This increased risk was particularly heightened among pediatric patients who fell under an anxious pre-occupied subcategory.
Pediatric patients with dermatologic conditions, particularly those who can be described as anxious pre-occupied, have an increased risk of attachment insecurity, according to a study1 published in Child: Care, Health, and Development.
Researchers sought to examine whether a cohort of patients between the ages of 8 and 16 who had been diagnosed with a chronic dermatologic condition faced greater levels of attachment insecurity than otherwise healthy peers of the same age group. They also hoped to examine a potential relationship between attachment style and a patient’s overall psychosocial functioning, while also examining whether facial involvement played a role in attachment insecurity. According to Soon et al, the relationship between dermatologic conditions and attachment has not been examined in young patients, despite several studies of a similar nature examining this relationship in adult patients.
The cross-sectional study included a total of 122 patients of a pediatric dermatology outpatient clinic. In these patients, their chronic dermatologic conditions had been present since the first 2 years of their lives. Patients with acute sickness or global developmental delays were excluded from participation.
All participants underwent a 3-step evaluation process, which included a background questionnaire, completion of the Strengths and Difficulties Questionnaire (SDQ), and the Child Attachment Interview (CAI). The questionnaire garnered demographic and medical information, including extent of affected skin, and was completed by the child’s parent or guardian.
In using a Goodness-of-fit Chi-Square Test, researchers compared attachment data from patients with dermatologic conditions and general population data representative of the United Kingdom as a whole. They also investigated attachment categorizations and their respective psychosocial differences, including differences between patients with facial and non-facial involvement.
According to the data obtained by researchers, children with chronic dermatologic conditions were 1.56 times more likely to experience attachment insecurity than their peers without these conditions. Furthermore, children with dermatologic conditions were more likely to experience an insecure, pre-occupied attachment style. There was also a notable and significant difference in attachment to a child’s mother in the dermatologic cohort; however, this difference was not applicable to fathers.

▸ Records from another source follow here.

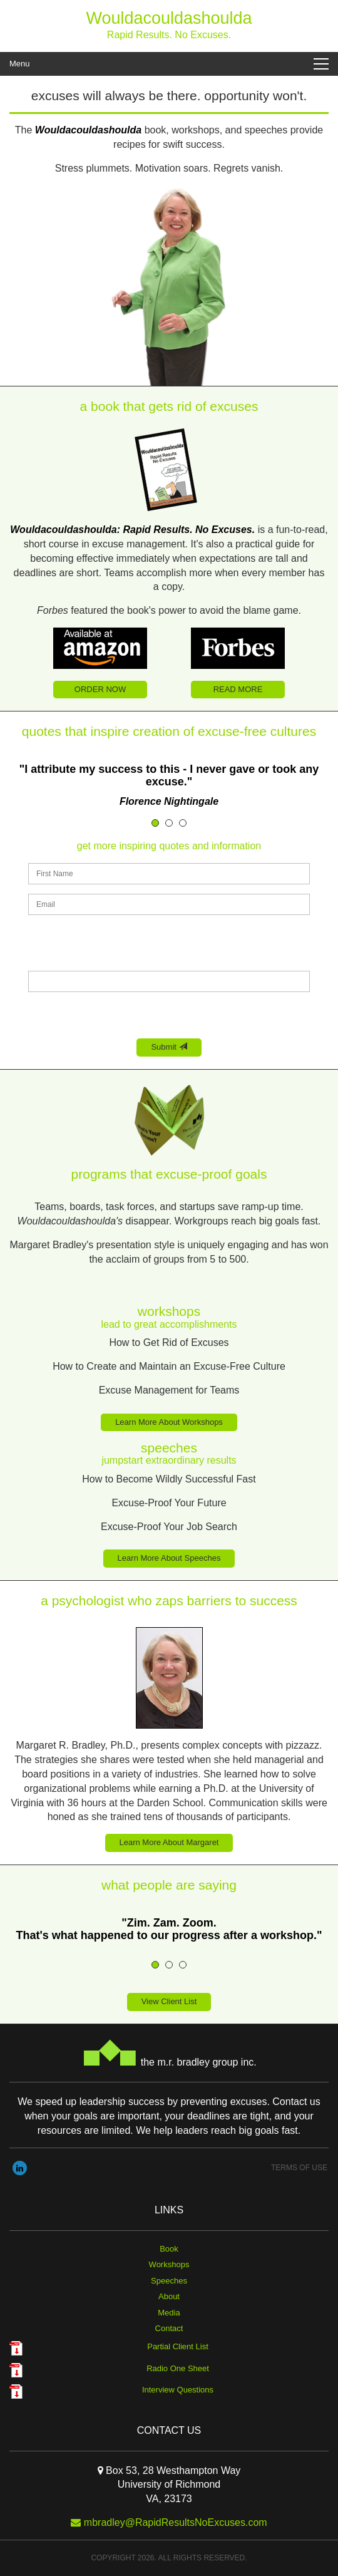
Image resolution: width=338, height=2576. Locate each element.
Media (169, 2312)
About (169, 2296)
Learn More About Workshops (169, 1422)
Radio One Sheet (177, 2368)
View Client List (169, 2001)
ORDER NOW (100, 689)
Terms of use (299, 2167)
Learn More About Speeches (169, 1558)
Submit (169, 1047)
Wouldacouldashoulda (169, 18)
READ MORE (238, 689)
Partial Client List (177, 2346)
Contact (169, 2328)
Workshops (169, 2264)
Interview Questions (177, 2389)
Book (169, 2248)
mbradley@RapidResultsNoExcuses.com (175, 2522)
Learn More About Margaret (169, 1842)
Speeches (169, 2280)
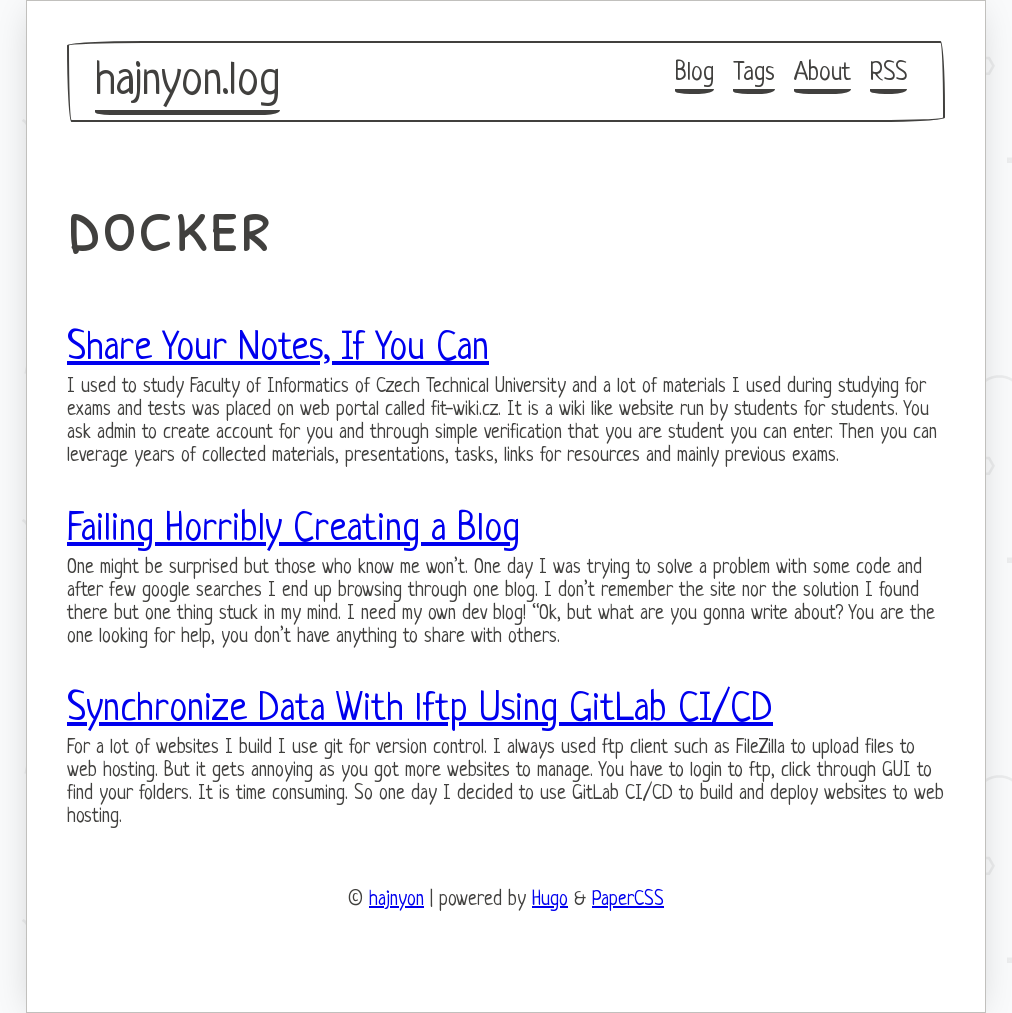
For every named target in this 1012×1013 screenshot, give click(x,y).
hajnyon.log (187, 82)
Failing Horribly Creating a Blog (293, 530)
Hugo (550, 900)
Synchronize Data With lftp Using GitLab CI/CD (420, 710)
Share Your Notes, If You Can (278, 349)
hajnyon (396, 900)
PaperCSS (628, 900)
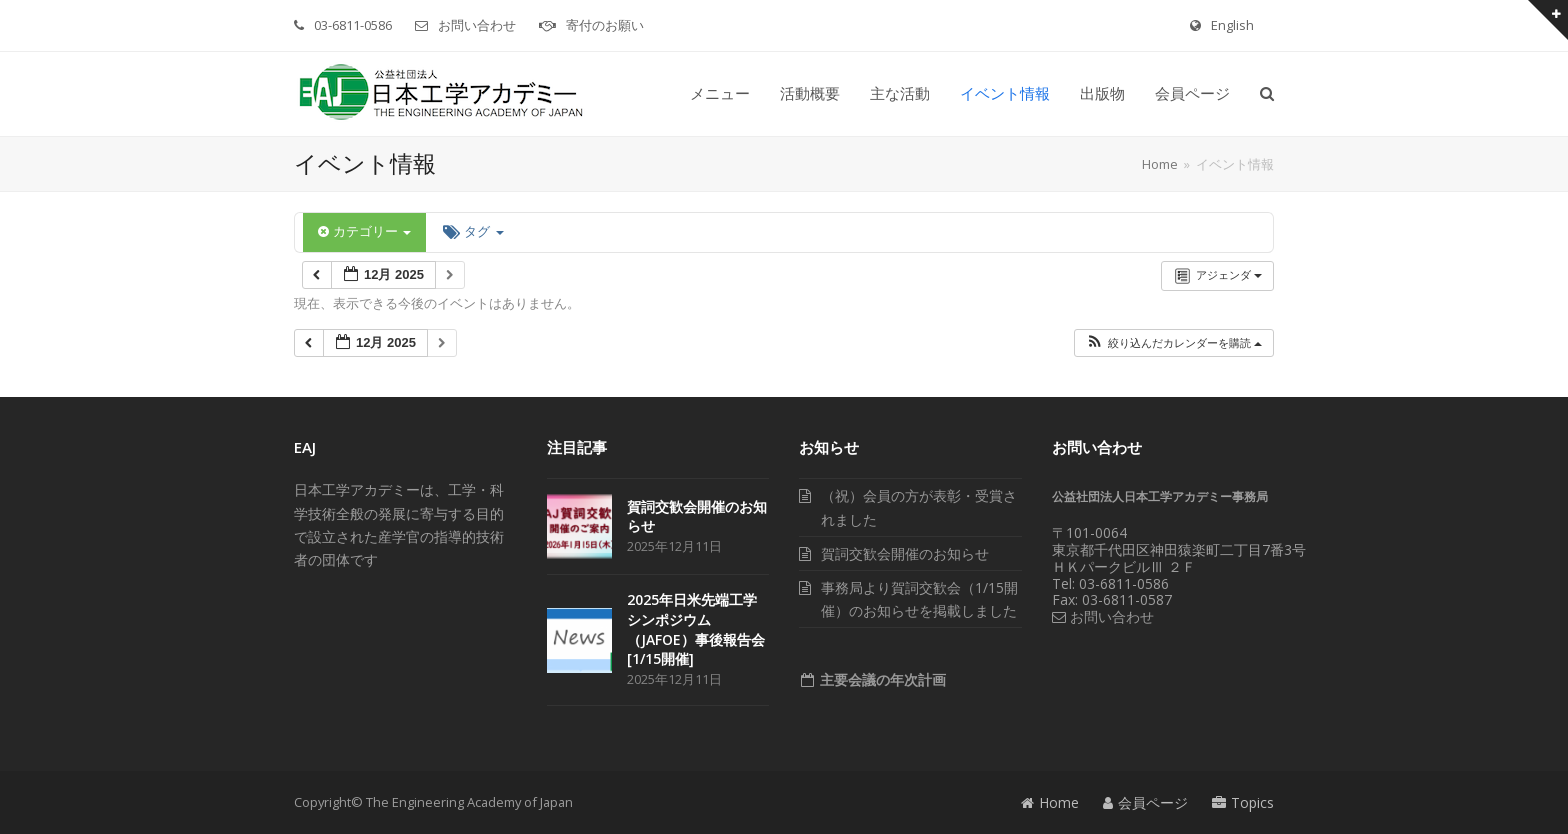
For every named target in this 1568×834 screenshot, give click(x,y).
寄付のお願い (605, 25)
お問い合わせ (477, 25)
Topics (1243, 802)
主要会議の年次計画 (881, 679)
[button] (1267, 94)
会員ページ (1145, 802)
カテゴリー (364, 231)
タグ (473, 231)
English (1232, 25)
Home (1050, 802)
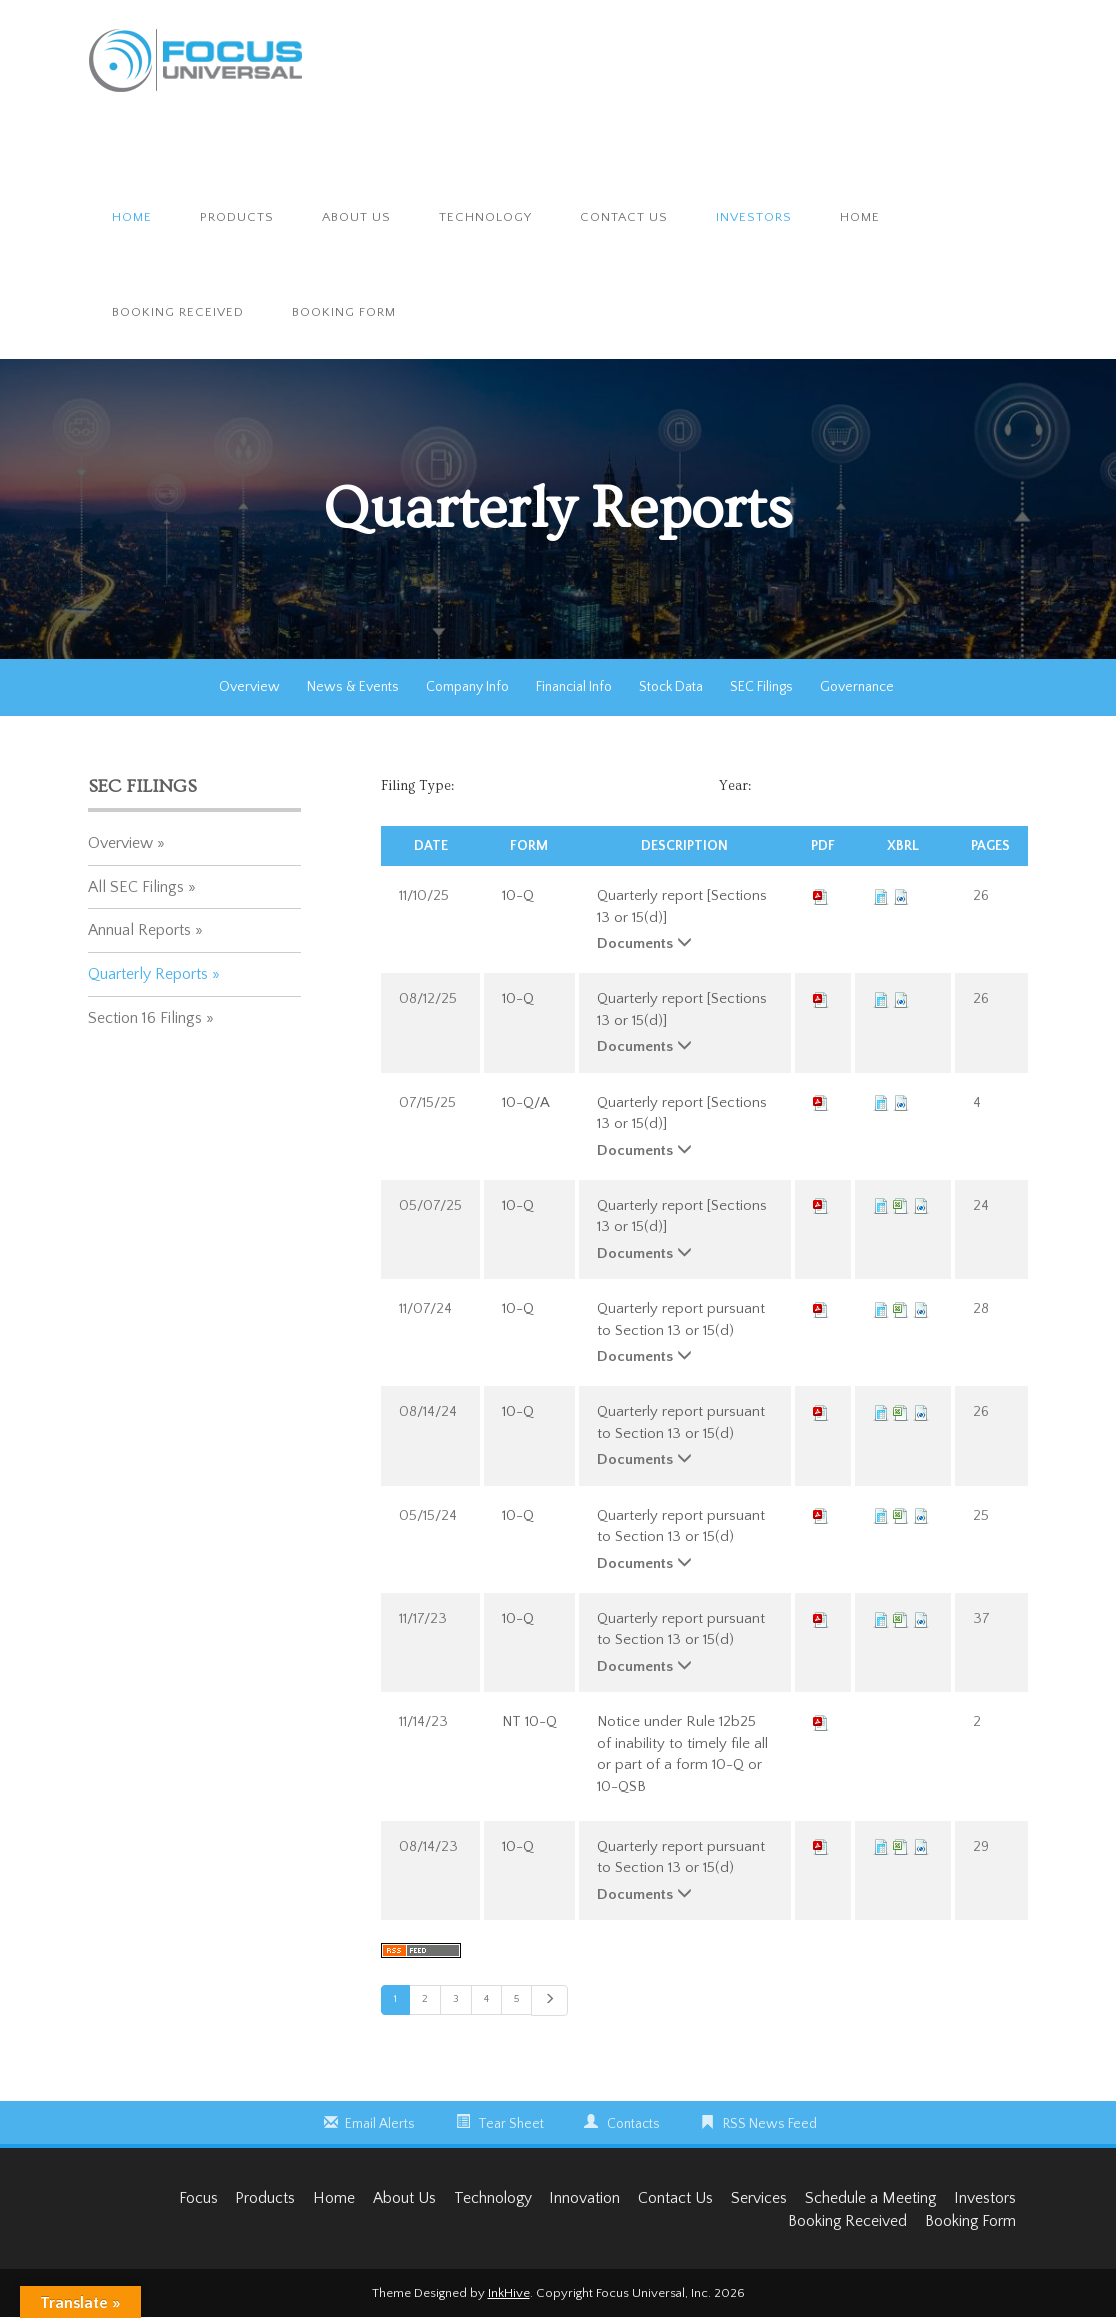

Additionally, patients with secure attachment styles had statistically significant and better results than those with insecure attachment styles in the self-reported areas of conduct, emotional symptoms, hyperactivity, peer relationship problems, and total difficulties. However, this difference did not translate in parent-reported descriptions of psychological functioning.
Researchers reported no difference in attachment insecurity among patients with and without facial involvement of their respective condition.
This study had several reported limitations, including uneven proportionate spread across subcategories, sourcing of participants from a single center wherein several families declined to participate, and a lack of ability to examine causal direction of relationships between attachment, dermatological morbidity, and psychological functioning.
“This was the first study to investigate the role of attachment in children and young people with chronic dermatological conditions. Findings suggest that this group is significantly more likely to be insecurely attached than the general population,” according to Soon et al. “The broad associations found in the current study indicate that further research in attachment style and pediatric dermatological conditions is warranted, but that greater specificity in attachment-related process and illness variables is needed to properly understand causal relationships.”